Être nu quelque part

7 Pleasures

(c) Danny Willems

(c) Danny Willems

Les corps nus sur les plateaux des scènes contemporaines sont légion, et voilà quelque temps que leurs présences ne portent plus d’aspect sulfureux ni gênant. Sujet tarte à la crème, objet de plaisanteries, ces nudités sont trop souvent habillées de fonctions militantes ou provocatrices ; rien de bien palpitant donc, car trop peu d’interrogations nouvelles autour de cet acte intimement symbolique. On a vidé le nu de son suc à force de l’aspirer.

Le vêtement quant à lui revêt trois fonctions essentielles, l’ornementation, la communication et la protection ; il est bavard et indiscret, dévoile à l’instant la catégorie sociale, la tribu identitaire, la couleur intérieure du jour… ou le destin d’un personnage et l’intention du metteur en scène. Le nu est égalitaire par essence.
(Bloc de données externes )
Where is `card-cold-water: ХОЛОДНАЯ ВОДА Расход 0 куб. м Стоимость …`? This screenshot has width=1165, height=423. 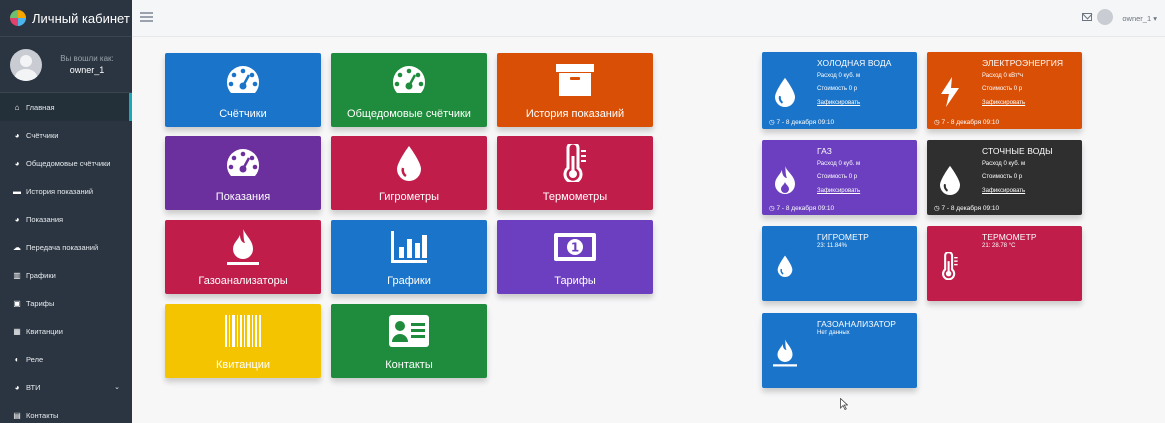 card-cold-water: ХОЛОДНАЯ ВОДА Расход 0 куб. м Стоимость … is located at coordinates (840, 90).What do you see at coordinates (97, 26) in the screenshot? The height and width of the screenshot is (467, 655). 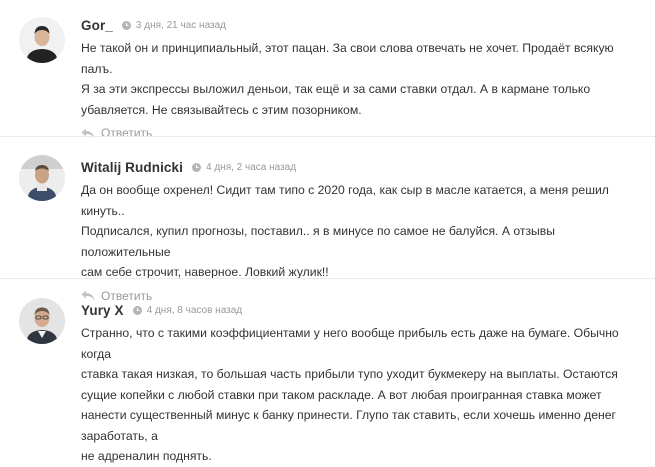 I see `comment-author: Gor_` at bounding box center [97, 26].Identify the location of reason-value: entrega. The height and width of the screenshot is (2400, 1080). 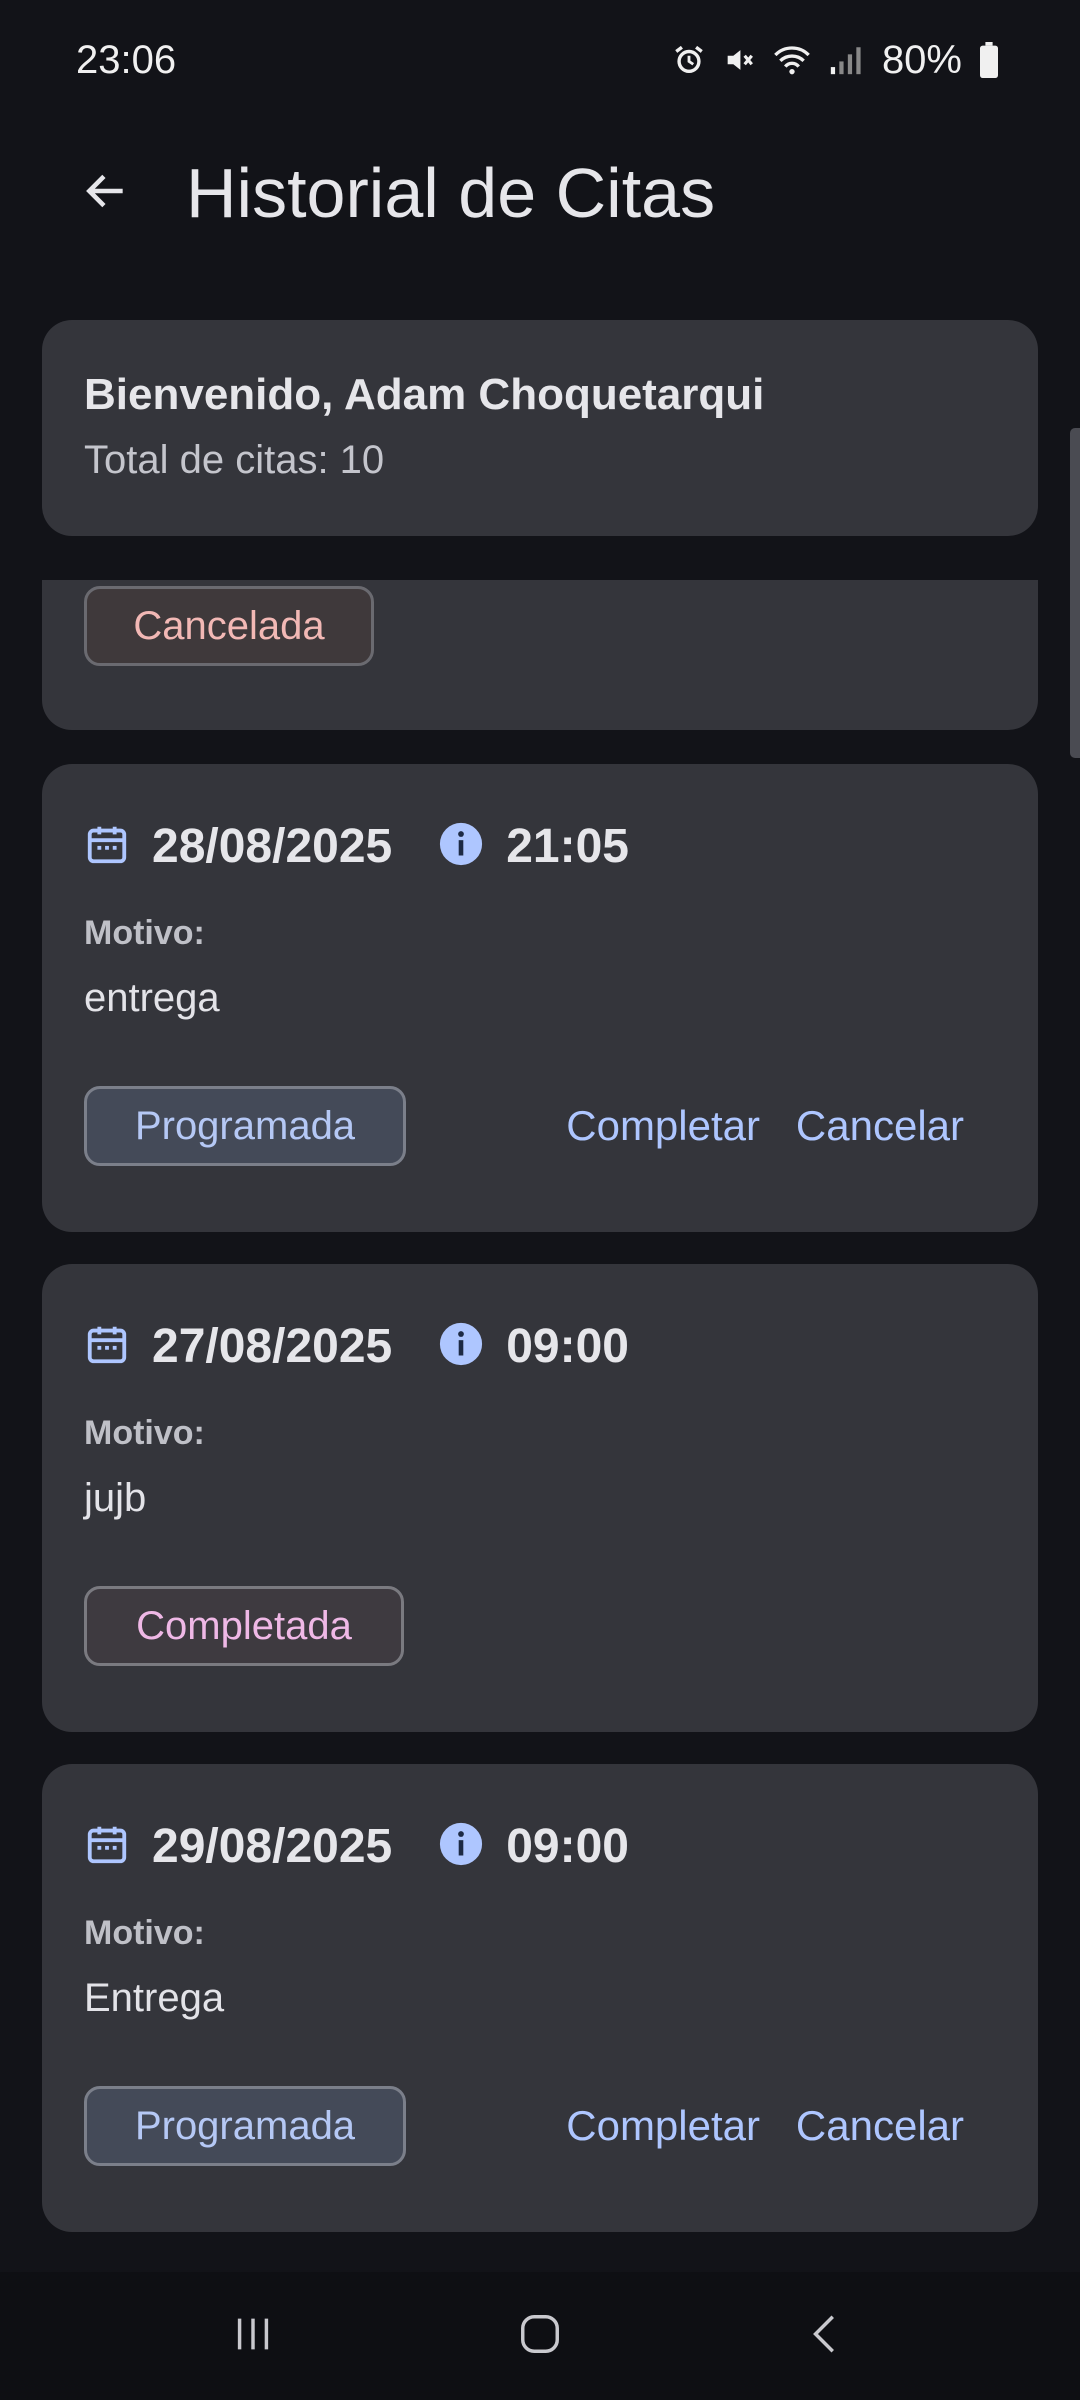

Voilà où réside l’intelligence du propos de Mette Ingvartsen ; la jeune chorégraphe danoise parvient à renverser le discours, et ce n’est alors plus la nudité qui est exposée mais le regard de celui qui l’inspecte ou l’objet sur lequel elle évolue. Dans la tradition chrétienne, on définit les ordres contemplatifs par cette périphrase : « se laisser aimer ». La relation qui se crée entre public et danseurs par des outils de mise en scène est de cet ordre ; nous voilà autorisés à regarder, à partager la jouissance jusque dans la scène finale où les voix, face public, se mêlent aux corps dans une communion de chairs entre spasmes et exténuation. Cette relation particulière se noue dans les premières secondes ; unis dès l’installation dans la salle par les pulsations rythmiques qui régulent les mouvements cardiaques, les danseurs se déshabillent parmi les spectateurs. Je deviens soudain le voisin d’un corps intégralement nu, un nu sans message, comme si le danseur ne faisait plus qu’un avec le personnage et que sa nudité dépassait son statut d’Homme pour devenir pleinement théâtrale. On se surprend alors, après un temps d’apprivoisement, à ne plus regarder ces douze corps offerts dans une optique de prédation sexuelle mais dans un rapport esthétique. Résolution magistrale d’un casse-tête bien connu des acteurs jouant nus, faire que son discours tienne tête à son corps, que le tropisme n’occulte pas les mots. Des mots ici il n’y en a pas, d’individus non plus, mais un magma de chairs qui se meut tout en viscosité, un fluide de peaux et de membres, à la quête inexorable, qui s’insinue et s’infiltre. Le plusieurs devient l’unique, on touche au mystique. Les objets du quotidien qui peuplent le plateau semblent accueillir cette marée d’organes et de poils avec sensualité et plaisir tant ils sont caressés, englobés, léchés par l’ensemble. Ils sont aussi les premiers témoins – parfois engagés – de la transe qui envahit soudain les corps abandonnant à une force supérieure le contrôle de leur enveloppe.

« La nudité, selon Bataille, se dérobe à la représentation distincte. Elle met l’être en mouvement, elle ouvre le monde comme on ouvre une infinité de possibles et aussi comme on blesse un corps, non sans cruauté, ou comme on sacrifie l’intégrité d’un organisme. Le monde en sort agrandi, mais incompréhensible. Elle joue sur un paradoxe ou une tension entre les formes de l’être, et le déchirement, la perte, l’inquiétude » (Georges Didi-Huberman, « Ouvrir Vénus »).